→ Extracted records
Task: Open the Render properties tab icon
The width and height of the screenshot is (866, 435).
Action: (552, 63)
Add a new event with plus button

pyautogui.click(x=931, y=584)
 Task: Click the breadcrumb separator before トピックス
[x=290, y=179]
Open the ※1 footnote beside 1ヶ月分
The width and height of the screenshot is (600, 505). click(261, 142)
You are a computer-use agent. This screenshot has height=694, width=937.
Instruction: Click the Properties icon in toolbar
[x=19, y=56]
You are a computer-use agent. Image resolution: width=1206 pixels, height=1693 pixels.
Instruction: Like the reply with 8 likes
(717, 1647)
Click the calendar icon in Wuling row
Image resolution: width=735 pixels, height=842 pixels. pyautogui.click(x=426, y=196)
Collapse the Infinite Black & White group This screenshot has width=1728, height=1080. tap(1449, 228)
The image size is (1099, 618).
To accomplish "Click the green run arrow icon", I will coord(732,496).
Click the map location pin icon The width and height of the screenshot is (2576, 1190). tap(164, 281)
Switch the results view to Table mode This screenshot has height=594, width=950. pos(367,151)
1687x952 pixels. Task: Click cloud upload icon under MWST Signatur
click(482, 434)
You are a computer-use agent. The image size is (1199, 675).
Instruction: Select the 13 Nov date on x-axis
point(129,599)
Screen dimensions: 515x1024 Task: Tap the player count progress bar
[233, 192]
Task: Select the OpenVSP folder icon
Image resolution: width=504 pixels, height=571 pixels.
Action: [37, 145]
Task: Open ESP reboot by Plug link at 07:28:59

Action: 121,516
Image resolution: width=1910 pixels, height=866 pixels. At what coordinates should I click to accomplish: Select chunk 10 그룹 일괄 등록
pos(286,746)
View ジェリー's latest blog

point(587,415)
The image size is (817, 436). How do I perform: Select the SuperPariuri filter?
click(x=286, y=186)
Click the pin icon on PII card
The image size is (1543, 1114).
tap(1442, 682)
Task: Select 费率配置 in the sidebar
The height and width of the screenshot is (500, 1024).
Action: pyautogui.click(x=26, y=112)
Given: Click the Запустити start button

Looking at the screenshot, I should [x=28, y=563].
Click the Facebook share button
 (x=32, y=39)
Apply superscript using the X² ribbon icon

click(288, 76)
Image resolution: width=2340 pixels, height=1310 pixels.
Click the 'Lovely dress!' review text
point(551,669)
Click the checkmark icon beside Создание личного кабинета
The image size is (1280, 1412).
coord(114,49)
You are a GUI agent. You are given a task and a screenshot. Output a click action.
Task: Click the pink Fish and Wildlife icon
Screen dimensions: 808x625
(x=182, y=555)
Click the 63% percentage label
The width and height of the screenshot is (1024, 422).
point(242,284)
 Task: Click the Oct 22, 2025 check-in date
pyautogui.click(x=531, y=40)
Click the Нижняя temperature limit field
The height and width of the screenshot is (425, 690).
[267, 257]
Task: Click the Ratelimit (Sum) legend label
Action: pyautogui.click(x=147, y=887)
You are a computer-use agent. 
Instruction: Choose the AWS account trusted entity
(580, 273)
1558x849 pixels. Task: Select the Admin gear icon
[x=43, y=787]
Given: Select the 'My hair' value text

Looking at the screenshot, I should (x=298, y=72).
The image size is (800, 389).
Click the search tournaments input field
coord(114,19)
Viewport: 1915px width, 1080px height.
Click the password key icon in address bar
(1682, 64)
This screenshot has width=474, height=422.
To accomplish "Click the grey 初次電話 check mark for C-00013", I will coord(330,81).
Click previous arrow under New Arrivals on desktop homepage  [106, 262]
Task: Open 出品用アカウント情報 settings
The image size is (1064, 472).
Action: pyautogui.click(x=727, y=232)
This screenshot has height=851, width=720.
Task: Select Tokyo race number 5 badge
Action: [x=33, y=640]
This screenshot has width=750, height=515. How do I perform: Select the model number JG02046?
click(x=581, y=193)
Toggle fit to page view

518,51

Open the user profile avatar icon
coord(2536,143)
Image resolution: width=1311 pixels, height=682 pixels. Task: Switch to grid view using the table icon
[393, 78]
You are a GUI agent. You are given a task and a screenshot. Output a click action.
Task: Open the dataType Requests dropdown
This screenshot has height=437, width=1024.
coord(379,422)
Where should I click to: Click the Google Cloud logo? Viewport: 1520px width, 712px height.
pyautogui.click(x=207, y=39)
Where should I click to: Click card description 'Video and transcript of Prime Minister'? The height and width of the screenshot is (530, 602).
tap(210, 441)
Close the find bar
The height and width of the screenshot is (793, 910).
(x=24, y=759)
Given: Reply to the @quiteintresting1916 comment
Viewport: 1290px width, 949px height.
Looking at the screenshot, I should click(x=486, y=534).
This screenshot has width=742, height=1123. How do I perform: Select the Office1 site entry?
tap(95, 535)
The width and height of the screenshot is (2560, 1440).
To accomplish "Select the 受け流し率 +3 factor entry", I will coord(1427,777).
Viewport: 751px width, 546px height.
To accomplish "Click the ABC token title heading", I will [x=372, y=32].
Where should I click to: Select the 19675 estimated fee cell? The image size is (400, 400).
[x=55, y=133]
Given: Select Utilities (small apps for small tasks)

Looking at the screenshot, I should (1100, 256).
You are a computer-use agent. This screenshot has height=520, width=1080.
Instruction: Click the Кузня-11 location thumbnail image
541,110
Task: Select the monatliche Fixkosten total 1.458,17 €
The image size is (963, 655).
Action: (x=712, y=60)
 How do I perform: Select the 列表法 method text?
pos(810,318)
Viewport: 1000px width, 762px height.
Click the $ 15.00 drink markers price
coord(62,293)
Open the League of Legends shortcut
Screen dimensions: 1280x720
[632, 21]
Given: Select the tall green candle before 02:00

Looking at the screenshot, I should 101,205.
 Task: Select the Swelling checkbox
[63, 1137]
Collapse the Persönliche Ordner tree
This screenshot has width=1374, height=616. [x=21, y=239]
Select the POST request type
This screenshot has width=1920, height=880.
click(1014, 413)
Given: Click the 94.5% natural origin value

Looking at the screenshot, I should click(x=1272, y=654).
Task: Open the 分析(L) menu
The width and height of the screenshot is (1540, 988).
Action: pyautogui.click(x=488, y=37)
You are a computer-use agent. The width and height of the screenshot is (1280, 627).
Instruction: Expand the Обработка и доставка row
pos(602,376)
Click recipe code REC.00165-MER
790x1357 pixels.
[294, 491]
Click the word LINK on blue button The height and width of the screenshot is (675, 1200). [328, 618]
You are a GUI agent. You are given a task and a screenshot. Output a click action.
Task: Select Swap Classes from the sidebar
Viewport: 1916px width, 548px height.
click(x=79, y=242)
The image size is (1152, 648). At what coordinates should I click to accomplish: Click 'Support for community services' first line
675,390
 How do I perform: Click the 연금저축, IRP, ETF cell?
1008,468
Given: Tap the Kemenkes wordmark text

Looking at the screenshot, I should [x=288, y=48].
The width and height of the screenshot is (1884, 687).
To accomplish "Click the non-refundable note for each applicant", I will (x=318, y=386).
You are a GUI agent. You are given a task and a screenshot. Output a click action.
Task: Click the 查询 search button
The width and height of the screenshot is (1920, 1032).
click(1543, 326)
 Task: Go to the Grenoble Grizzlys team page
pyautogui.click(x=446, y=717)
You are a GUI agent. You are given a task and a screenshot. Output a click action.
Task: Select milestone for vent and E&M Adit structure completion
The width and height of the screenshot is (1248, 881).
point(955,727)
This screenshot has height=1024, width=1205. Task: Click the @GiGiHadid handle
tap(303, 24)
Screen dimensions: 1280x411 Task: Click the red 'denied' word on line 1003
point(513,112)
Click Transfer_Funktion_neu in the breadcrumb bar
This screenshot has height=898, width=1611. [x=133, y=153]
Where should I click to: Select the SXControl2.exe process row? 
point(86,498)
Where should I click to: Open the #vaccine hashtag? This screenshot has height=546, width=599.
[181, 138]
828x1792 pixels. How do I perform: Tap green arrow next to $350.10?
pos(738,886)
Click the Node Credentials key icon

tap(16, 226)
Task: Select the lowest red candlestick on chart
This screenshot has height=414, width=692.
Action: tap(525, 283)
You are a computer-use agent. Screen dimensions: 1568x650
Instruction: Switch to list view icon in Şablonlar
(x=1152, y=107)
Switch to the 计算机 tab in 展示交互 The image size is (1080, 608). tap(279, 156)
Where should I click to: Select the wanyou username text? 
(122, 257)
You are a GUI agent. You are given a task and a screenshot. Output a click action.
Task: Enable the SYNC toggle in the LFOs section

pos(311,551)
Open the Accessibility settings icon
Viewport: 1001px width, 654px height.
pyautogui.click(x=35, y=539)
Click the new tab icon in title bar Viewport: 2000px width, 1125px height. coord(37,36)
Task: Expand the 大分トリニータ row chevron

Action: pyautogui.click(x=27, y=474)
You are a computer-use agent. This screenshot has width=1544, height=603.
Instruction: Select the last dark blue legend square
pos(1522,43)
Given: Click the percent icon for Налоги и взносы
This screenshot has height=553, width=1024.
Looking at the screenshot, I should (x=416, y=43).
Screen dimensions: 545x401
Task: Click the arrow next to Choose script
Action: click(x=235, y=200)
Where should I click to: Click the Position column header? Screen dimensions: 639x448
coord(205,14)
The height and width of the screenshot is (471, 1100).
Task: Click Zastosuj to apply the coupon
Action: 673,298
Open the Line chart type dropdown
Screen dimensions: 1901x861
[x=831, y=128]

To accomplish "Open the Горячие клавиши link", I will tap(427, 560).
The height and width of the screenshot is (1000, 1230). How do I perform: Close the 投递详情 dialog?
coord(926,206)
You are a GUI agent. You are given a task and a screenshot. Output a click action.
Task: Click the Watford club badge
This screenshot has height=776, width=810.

→ Try it
Everything from the line with "Switch to the" through the line with "Given: Click the percent" should be written out exactly as it appears above, end lines included, and nothing outside that range.

→ Solution to the problem
Switch to the 计算机 tab in 展示交互 The image size is (1080, 608). tap(279, 156)
Where should I click to: Select the wanyou username text? 
(122, 257)
You are a GUI agent. You are given a task and a screenshot. Output a click action.
Task: Enable the SYNC toggle in the LFOs section

pos(311,551)
Open the Accessibility settings icon
Viewport: 1001px width, 654px height.
pyautogui.click(x=35, y=539)
Click the new tab icon in title bar Viewport: 2000px width, 1125px height. coord(37,36)
Task: Expand the 大分トリニータ row chevron

Action: pyautogui.click(x=27, y=474)
You are a computer-use agent. This screenshot has width=1544, height=603.
Instruction: Select the last dark blue legend square
pos(1522,43)
Given: Click the percent icon for Налоги и взносы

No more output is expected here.